Mysterious Mauve vs Proper Gray
Mysterious Mauve and Proper Gray come from the same Sherwin-Williams collection. These are both greys, so the question isn't which hue to choose — it's where within grey to land. Their light reflectance values are nearly the same — 37 vs 40 — so neither will read significantly brighter or darker than the other. Both share a neutral character, which means they'll respond to light and surrounding materials in similar ways. ΔE 5.3 means they're clearly different, but not dramatically so — they'd pair well in the same room. Below you'll find 2 real-room photo comparisons where both colors appear side by side, plus 5 simulated room previews.
Mysterious Mauve vs Proper Gray in Real Spaces
2 real rooms side by side. Mysterious Mauve and Proper Gray are close enough that the difference can be hard to judge from a chip alone — these photos show how each reads at scale, across different spaces and lighting conditions.
Kitchen
Kitchens often have the harshest, most revealing light in the house — under-cabinet LEDs and overhead fixtures that strip away subtlety. At this scale, the choice between them becomes clear in a way that a swatch alone can't communicate.
Dining Room
Dining rooms often rely on warm incandescent or candlelight, which flatters warm undertones and mutes cool ones. Side by side like this, the difference is easy to read — which is exactly why seeing them in a real space is more useful than comparing chips.
Color Details
Mysterious Mauve vs Proper Gray Simulated Comparison
5 simulated room previews — drag the slider on each to see Mysterious Mauve on one side and Proper Gray on the other.

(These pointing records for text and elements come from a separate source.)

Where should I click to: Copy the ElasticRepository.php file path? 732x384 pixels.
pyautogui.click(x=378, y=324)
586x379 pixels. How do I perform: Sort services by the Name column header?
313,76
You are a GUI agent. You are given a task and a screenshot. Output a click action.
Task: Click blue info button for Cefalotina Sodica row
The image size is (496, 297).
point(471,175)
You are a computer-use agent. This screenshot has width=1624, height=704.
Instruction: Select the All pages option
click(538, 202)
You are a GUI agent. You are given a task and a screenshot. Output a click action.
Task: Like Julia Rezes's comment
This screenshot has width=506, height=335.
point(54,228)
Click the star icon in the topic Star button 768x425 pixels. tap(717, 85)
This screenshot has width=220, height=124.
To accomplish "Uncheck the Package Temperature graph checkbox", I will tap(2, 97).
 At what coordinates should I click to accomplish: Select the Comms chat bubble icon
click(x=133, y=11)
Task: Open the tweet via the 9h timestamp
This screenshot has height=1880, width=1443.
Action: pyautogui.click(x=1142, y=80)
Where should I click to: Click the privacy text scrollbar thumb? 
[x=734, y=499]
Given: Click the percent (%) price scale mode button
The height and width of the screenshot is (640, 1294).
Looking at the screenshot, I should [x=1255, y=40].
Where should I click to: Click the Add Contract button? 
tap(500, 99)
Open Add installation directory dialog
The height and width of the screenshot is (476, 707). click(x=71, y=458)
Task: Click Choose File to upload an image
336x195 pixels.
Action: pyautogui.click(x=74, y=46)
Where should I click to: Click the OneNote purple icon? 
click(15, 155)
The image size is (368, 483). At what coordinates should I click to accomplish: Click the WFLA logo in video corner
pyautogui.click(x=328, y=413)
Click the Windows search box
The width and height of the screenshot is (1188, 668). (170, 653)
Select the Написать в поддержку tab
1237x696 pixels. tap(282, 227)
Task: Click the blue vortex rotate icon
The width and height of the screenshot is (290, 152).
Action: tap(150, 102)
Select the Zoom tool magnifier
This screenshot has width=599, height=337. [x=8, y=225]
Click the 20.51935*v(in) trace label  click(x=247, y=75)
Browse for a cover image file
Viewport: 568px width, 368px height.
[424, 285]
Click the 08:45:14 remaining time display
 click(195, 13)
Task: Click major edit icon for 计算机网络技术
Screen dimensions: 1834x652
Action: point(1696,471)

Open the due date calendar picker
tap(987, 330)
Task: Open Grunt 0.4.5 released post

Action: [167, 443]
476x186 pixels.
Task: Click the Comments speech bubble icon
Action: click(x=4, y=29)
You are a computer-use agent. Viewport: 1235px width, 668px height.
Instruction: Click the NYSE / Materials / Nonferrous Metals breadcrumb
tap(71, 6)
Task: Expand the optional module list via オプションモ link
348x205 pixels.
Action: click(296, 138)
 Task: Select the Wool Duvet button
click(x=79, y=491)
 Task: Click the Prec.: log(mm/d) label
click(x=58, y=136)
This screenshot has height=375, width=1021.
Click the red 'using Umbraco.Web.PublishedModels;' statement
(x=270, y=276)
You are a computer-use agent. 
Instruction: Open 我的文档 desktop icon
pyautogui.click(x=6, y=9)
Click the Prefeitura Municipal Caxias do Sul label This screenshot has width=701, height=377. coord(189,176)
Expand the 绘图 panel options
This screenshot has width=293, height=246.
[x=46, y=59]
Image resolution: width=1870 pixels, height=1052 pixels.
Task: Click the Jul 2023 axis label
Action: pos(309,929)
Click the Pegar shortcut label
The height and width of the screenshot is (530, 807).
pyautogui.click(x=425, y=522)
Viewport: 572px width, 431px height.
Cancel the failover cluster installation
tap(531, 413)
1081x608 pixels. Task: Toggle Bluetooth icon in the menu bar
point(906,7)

Digital color is approximate. These simulations are generated from the manufacturer's hex values and overlaid on grayscale room photos — your screen's calibration, brightness, and viewing angle all affect how they render. Before committing to either color, test physical samples in your own space under the light you actually live with.
More Mysterious Mauve comparisons
See how Mysterious Mauve stacks up against other well-photographed colors across different brands and tones.